---------- Extracted data

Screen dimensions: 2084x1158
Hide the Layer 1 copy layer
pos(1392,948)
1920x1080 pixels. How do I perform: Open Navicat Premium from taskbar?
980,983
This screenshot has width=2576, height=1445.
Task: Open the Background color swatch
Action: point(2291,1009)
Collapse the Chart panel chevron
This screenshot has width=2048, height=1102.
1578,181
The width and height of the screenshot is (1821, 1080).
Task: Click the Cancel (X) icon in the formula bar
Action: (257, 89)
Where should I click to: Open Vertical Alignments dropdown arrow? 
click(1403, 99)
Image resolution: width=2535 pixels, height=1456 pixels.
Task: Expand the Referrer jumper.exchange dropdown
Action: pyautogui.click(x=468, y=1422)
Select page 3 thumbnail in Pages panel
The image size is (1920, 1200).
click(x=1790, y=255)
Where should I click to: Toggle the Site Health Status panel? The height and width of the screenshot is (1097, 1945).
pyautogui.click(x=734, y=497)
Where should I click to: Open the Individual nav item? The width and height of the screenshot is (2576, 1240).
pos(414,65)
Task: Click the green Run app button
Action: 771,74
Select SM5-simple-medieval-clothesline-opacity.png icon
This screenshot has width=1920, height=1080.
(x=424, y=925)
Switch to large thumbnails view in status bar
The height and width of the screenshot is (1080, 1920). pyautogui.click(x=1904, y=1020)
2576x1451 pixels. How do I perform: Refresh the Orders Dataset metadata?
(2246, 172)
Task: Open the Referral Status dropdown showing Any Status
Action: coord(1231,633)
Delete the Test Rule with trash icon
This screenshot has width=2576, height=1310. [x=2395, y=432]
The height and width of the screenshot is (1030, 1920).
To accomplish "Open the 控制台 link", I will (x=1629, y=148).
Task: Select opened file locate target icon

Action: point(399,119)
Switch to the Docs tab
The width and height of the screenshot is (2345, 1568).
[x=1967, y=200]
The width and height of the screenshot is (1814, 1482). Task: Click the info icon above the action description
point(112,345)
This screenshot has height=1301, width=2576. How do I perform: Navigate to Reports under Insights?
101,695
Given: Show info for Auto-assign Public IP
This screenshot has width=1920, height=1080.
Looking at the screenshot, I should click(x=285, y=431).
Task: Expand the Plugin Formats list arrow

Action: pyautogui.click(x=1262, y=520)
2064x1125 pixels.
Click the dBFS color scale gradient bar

--------------------

### What is expected
Could you retype every record above exactly as given?

### Written response
Screen dimensions: 2084x1158
Hide the Layer 1 copy layer
pos(1392,948)
1920x1080 pixels. How do I perform: Open Navicat Premium from taskbar?
980,983
This screenshot has width=2576, height=1445.
Task: Open the Background color swatch
Action: point(2291,1009)
Collapse the Chart panel chevron
This screenshot has width=2048, height=1102.
1578,181
The width and height of the screenshot is (1821, 1080).
Task: Click the Cancel (X) icon in the formula bar
Action: (257, 89)
Where should I click to: Open Vertical Alignments dropdown arrow? 
click(1403, 99)
Image resolution: width=2535 pixels, height=1456 pixels.
Task: Expand the Referrer jumper.exchange dropdown
Action: pyautogui.click(x=468, y=1422)
Select page 3 thumbnail in Pages panel
The image size is (1920, 1200).
click(x=1790, y=255)
Where should I click to: Toggle the Site Health Status panel? The height and width of the screenshot is (1097, 1945).
pyautogui.click(x=734, y=497)
Where should I click to: Open the Individual nav item? The width and height of the screenshot is (2576, 1240).
pos(414,65)
Task: Click the green Run app button
Action: 771,74
Select SM5-simple-medieval-clothesline-opacity.png icon
This screenshot has width=1920, height=1080.
(x=424, y=925)
Switch to large thumbnails view in status bar
The height and width of the screenshot is (1080, 1920). pyautogui.click(x=1904, y=1020)
2576x1451 pixels. How do I perform: Refresh the Orders Dataset metadata?
(2246, 172)
Task: Open the Referral Status dropdown showing Any Status
Action: coord(1231,633)
Delete the Test Rule with trash icon
This screenshot has width=2576, height=1310. [x=2395, y=432]
The height and width of the screenshot is (1030, 1920).
To accomplish "Open the 控制台 link", I will (x=1629, y=148).
Task: Select opened file locate target icon

Action: point(399,119)
Switch to the Docs tab
The width and height of the screenshot is (2345, 1568).
[x=1967, y=200]
The width and height of the screenshot is (1814, 1482). Task: Click the info icon above the action description
point(112,345)
This screenshot has height=1301, width=2576. How do I perform: Navigate to Reports under Insights?
101,695
Given: Show info for Auto-assign Public IP
This screenshot has width=1920, height=1080.
Looking at the screenshot, I should click(x=285, y=431).
Task: Expand the Plugin Formats list arrow

Action: pyautogui.click(x=1262, y=520)
2064x1125 pixels.
Click the dBFS color scale gradient bar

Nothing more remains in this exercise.